-- start TEXT EXCERPT --

# Ever been told to "TURN IT DOWN!!" by venue organizers?



## prodigal_son

We are considering using edrums and DI bass with a smaller mic'd guitar amp for a near future gig because the place we will be performing at is small and probably won't handle the volume level at which we normally practice at. I am thinking we are going to have to monitor the hell out of everything just to somewhat hear ourselves. We are a rock band and need to be loud to a certain degree as far as I am concerned. Does anyone know of effective ways to perform at a much lower volume and still maintain the majority of what you are trying to accomplish with your show?


----------



## CocoTone

Where's the popcorn? This should be entertaining.

CT.


----------



## Guest

What venue wants to hire a rock band but can't handle the volume of rock drums? I want to make sure I put it on my list of venues to avoid at all costs.


----------



## ne1roc

Everyone needs to watch this!!

[YOUTUBE]W2hRApdLADA[/YOUTUBE]


----------



## Guest

That was bloody brilliant.


----------



## Powdered Toast Man

Usually, "TURN IT DOWN!" is code for "We want you to stop playing entirely, but don't know how to say it. We're hoping you take the hint." or more simply, "YOU SUCK!"


----------



## hollowbody

I'm actually on the hunt for a smaller amp exactly for these reasons. Some of the places I want to play (because I know the owners, or I like the venue) aren't really geared towards loud rock bands. Not that they don't _want_ them, but that they don't normally have them. I figure my JTM45 half-stack is going to be overkill, so I'm looking for a small combo. Even still, I'll be turning it up.

I figure any place that says you're too loud is the kind of place that _doesn't actually want_ a live band, but thinks they _should_ have one. Most of my regular haunts for live music aren't the kinds of places to go for quiet conversation, or will have separate areas far away from the stage for that kind of thing. If people are out to see a rock show, they want to see a rock show, and that involves volume.

Conversely, there's legit reasons for being asked to turn down, like, y'know, your stage volume is louder than the FOH


----------



## guitarman2

I have taken the volume control on my amp out of the equation by turning it on max and crazy gluing it there.

-- end TEXT EXCERPT --
-- start DATA SECTION --

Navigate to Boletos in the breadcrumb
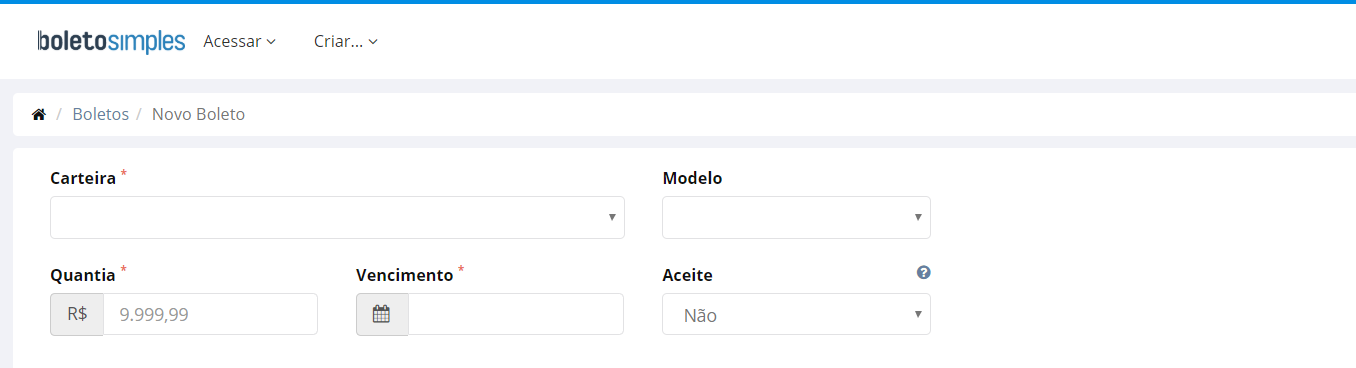 101,114
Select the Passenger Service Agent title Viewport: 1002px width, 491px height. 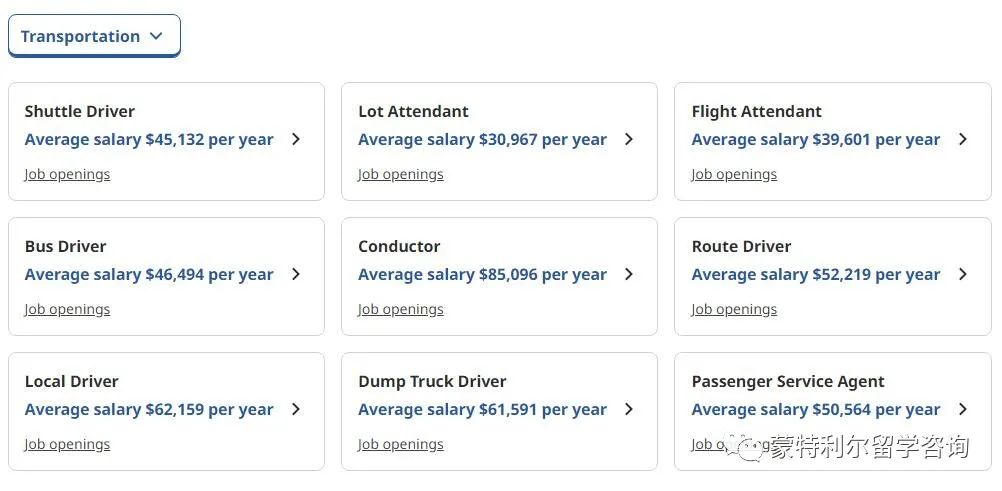tap(788, 382)
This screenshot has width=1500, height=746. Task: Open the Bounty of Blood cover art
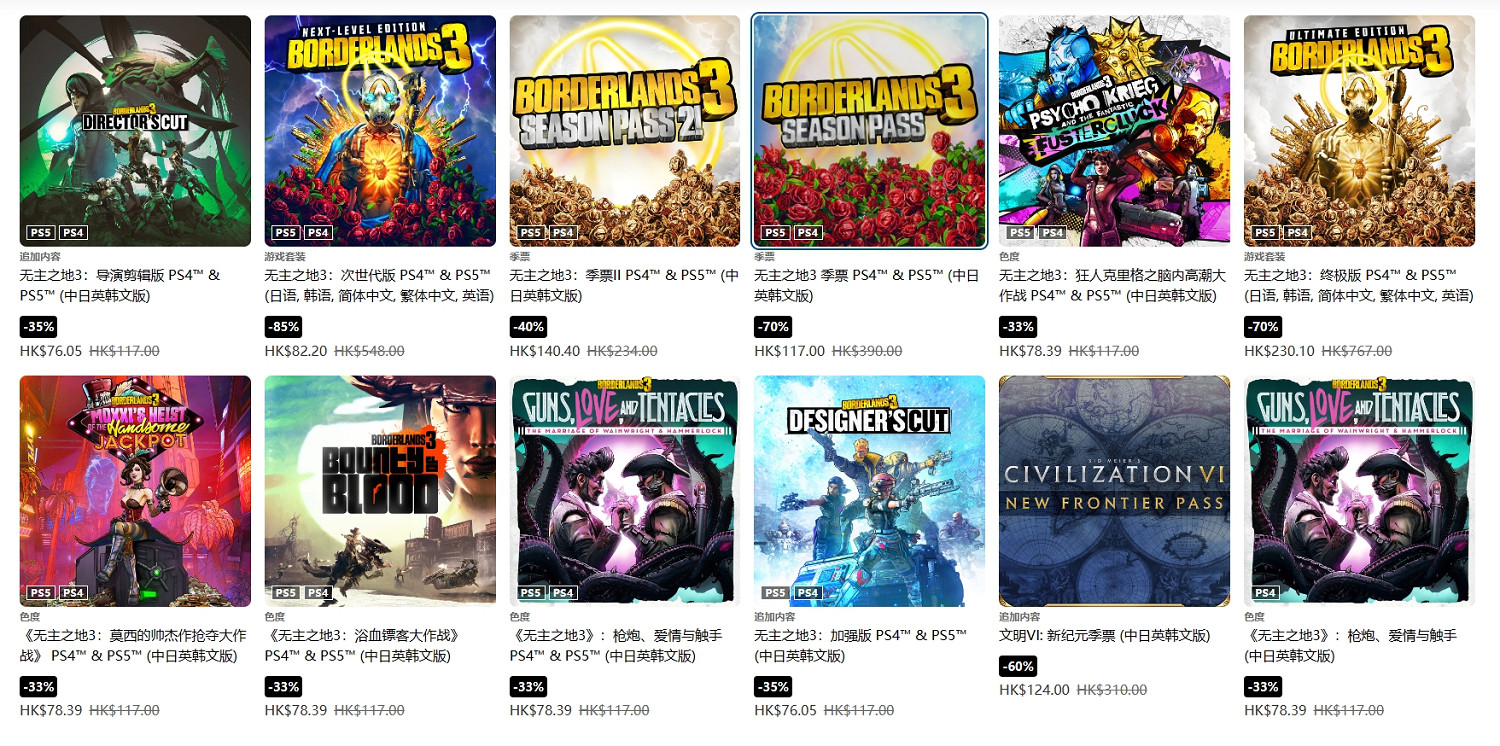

-- end DATA SECTION --

### WHAT TO WORK ON
Carry on the forum thread about bands being told to turn down their volume, starting after its final post.

### REPLY TO THE TASK
----------



## Guest

guitarman2 said:


> I have taken the volume control on my amp out of the equation by turning it on max and crazy gluing it there.


"Turn it down? Sorry man. This amp has one volume: peel your f****** face off."

I like it.


----------



## Stevo

ne1roc said:


> Everyone needs to watch this!!
> 
> [YOUTUBE]W2hRApdLADA[/YOUTUBE]


OMG, that is hilarious. It hits pretty close to home at a lot of wedding gigs.... haha


----------



## sivs

I work in/play at a church primarily. I've toured the country playing churches, and the request is usually the same - less volume. This may not apply the same way because we weren't trying to be primarily a rock band, but we found it was a hard line to walk. Sometimes we had the drummer use rods. In-ear monitoring can help clear things up. The biggest thing I've found is that a competent sound guy can get a clear mix at reasonable volume levels. If your sound guy isn't great, usually they turn things up to try to get clarity, and that can just make it worse. I'm also sold on smaller amps now. I've never played a venue big enough to crank my AC30 - even for 2000 people. I've now got a matchless lightning (15w with master volume) and a reason bambino (2/8 watt) and both are plenty loud to keep up with drummers. If I was never miced it might be different, but everything I play I use a mic.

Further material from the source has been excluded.